Add to these lists and work out which ones really are problems and which ones are just there to make you doubt what you are doing.

 

Visualise success

Lying awake at 4am wondering if you are making the right move won’t do anything other than lead you to be tired, emotional and unable to make a considered decision.

If you’re letting the possibility of things going wrong put you off even giving things a go, then you are never going to be able to make bold plans and big decisions.

Yes, it is possible that this won’t work for you, but there is a big chance that it could be the best thing you ever do and, as you sip sangria in Sardinia, you will wonder why you ever doubted your idea.
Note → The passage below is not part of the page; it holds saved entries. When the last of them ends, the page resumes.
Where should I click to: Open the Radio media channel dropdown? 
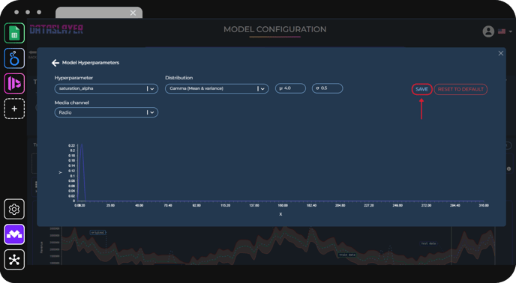click(107, 112)
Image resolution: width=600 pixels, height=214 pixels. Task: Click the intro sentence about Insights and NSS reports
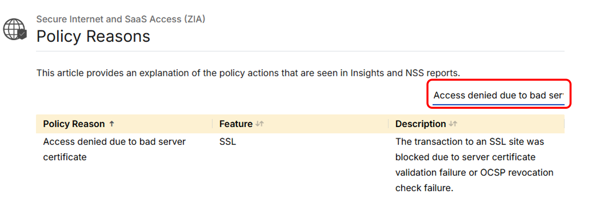[248, 73]

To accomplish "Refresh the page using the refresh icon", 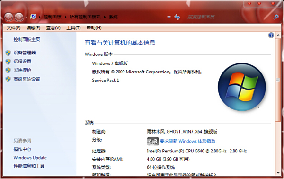I will tap(177, 17).
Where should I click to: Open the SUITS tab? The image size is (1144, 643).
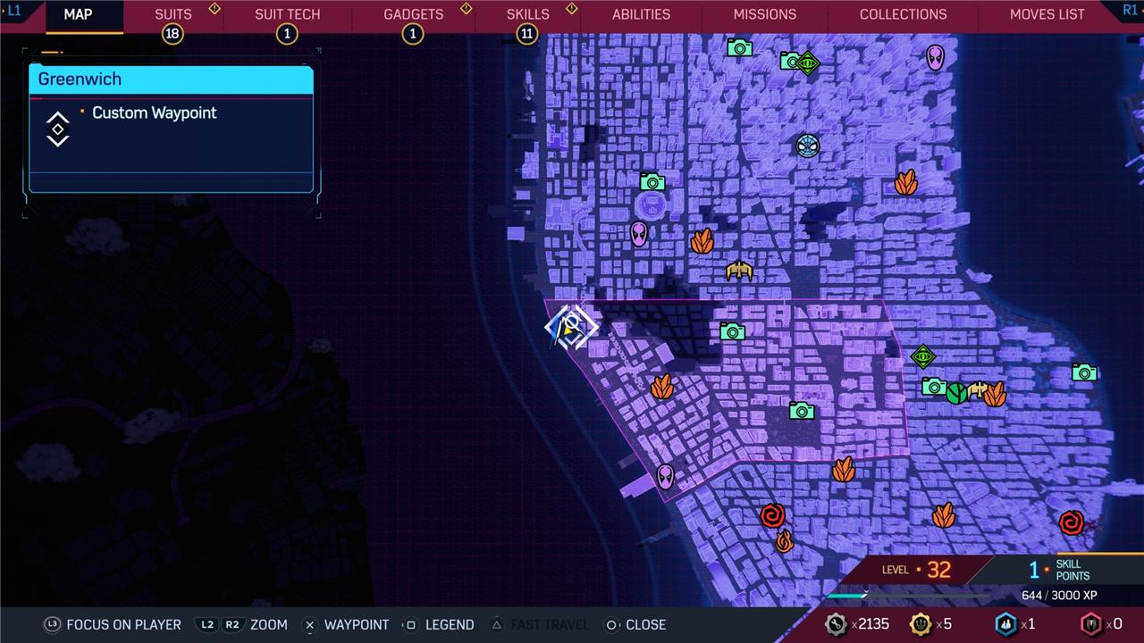coord(172,14)
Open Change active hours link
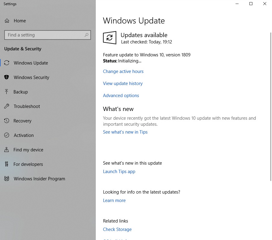The image size is (272, 240). pos(123,71)
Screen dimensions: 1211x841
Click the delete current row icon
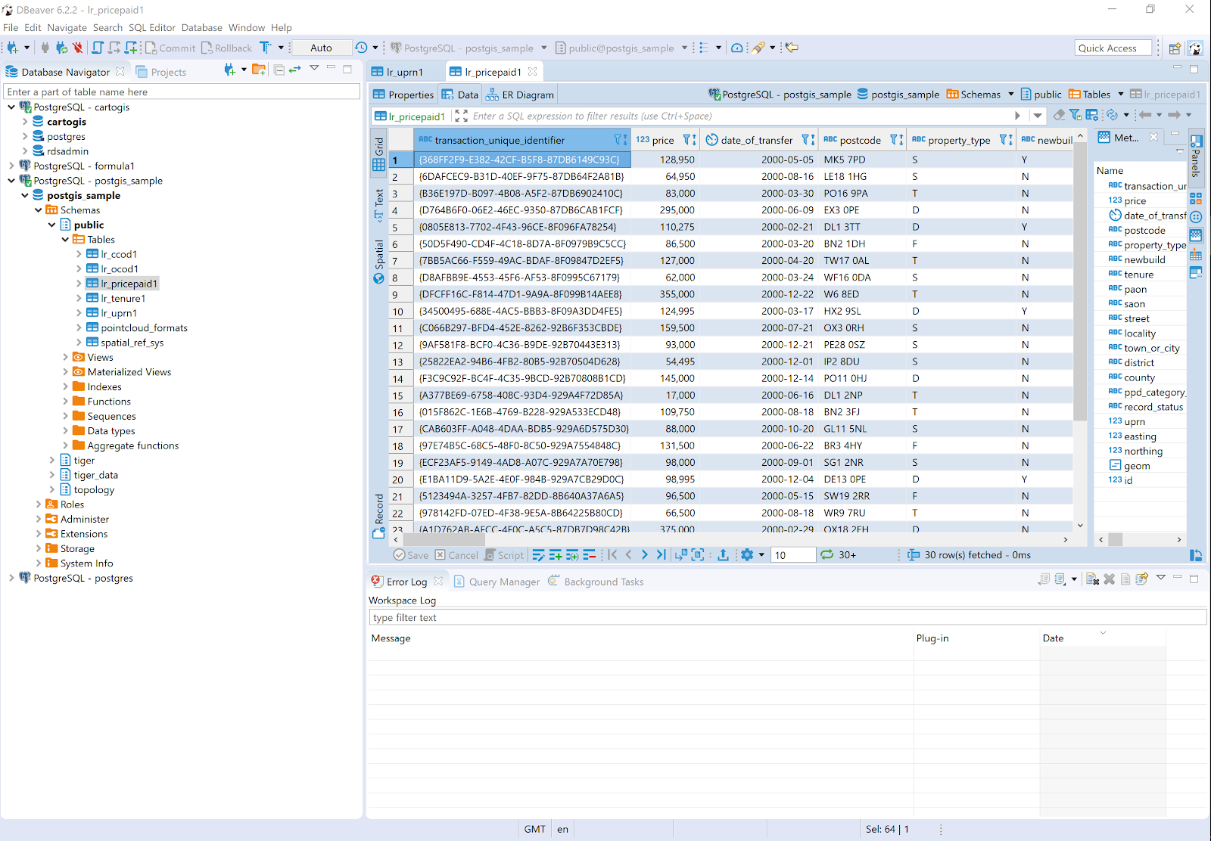[x=589, y=555]
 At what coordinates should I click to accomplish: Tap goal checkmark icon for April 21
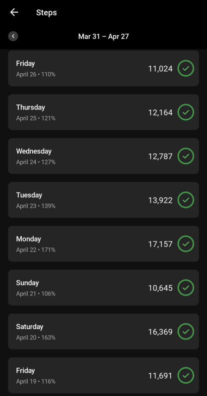[x=186, y=288]
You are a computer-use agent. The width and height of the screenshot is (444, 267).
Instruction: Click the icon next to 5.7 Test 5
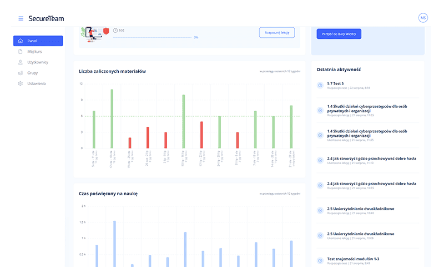pyautogui.click(x=320, y=85)
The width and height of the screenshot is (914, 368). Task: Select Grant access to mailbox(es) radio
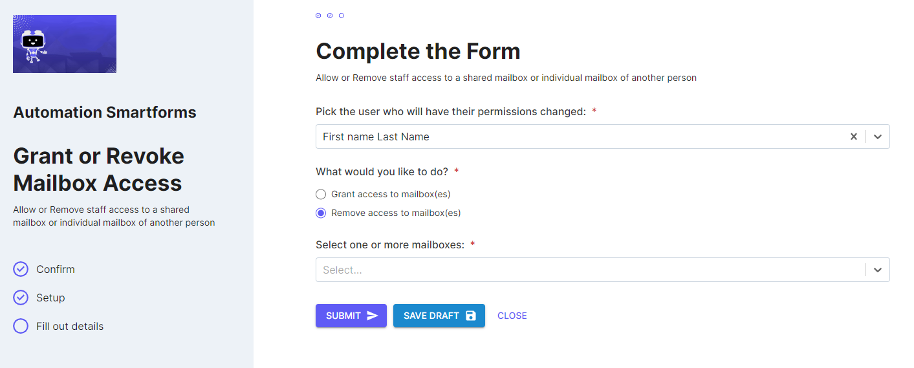(x=321, y=194)
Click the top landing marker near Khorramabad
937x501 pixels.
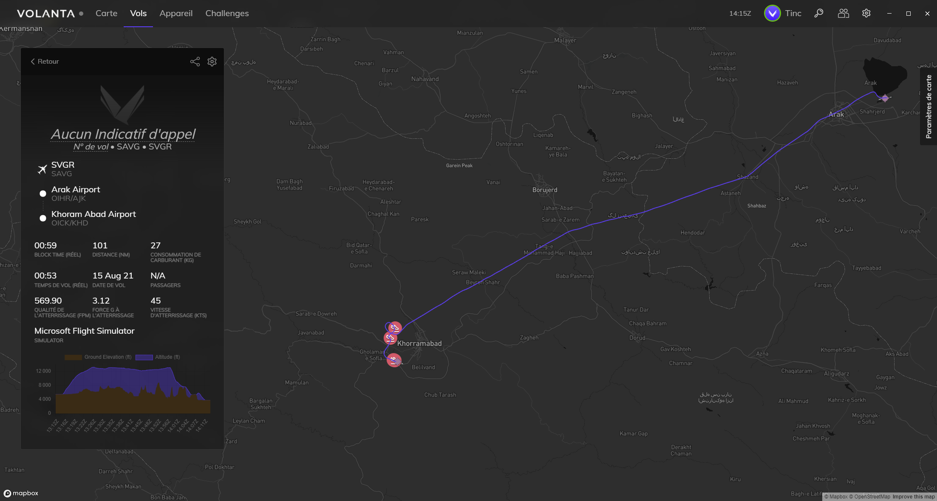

So, while your partner is snoring without a worry in the world about your move, take some deep breaths, close your eyes and picture that dream home. Think how good it would feel to have made such a big change. Picture the view over the mountains when you open the curtains, or the reflection of the river as you walk to have coffee in that little Welsh village you saw on TV and hankered over for years.

Before you know it, you’ll be drifting off to sleep dreaming of pastures new.

 

Reframe your worries  

Every time a negative thought comes into your head, write it down, talk it over with someone (choose someone who isn’t against the idea) to get some perspective, and, if you can, reframe that scenario.

‘I won’t make any friends’ can be reframed as an opportunity: perhaps you could join the local gym and meet new people who love HIIT and spinning classes.

‘Finding a new job will be hard’ can be viewed as an opportunity to reassess what you really want to do and may even lead you to consider retraining to do something you love.

‘I will miss my family’ comes up a lot with people, but maybe you don’t see them that much anyway and the move will mean having to catch up on FaceTime each week and planning for them to come and visit you in your new home.

This is a little like the pros and cons list, but with this you are really considering the possibilities that relocation can bring and gives you a solid starting point for making long lasting changes that will have sustained impact for your growth and happiness.

 

Be brave

I am a big believer in being brave and agree with Glennon Doyle when she says that we can do hard things.

I mean, how did I make the move to Leeds at 18, Tokyo at 22 and then move my entire family to Devon in my forties if I wasn’t brave, and a little strong willed?

Yes, you might be scared, and you might not be 100 per cent confident in your decision right now, but nothing in this life is certain so I urge you to go out there and find somewhere you truly want to live and make that place home.

Good luck – you have totally got this.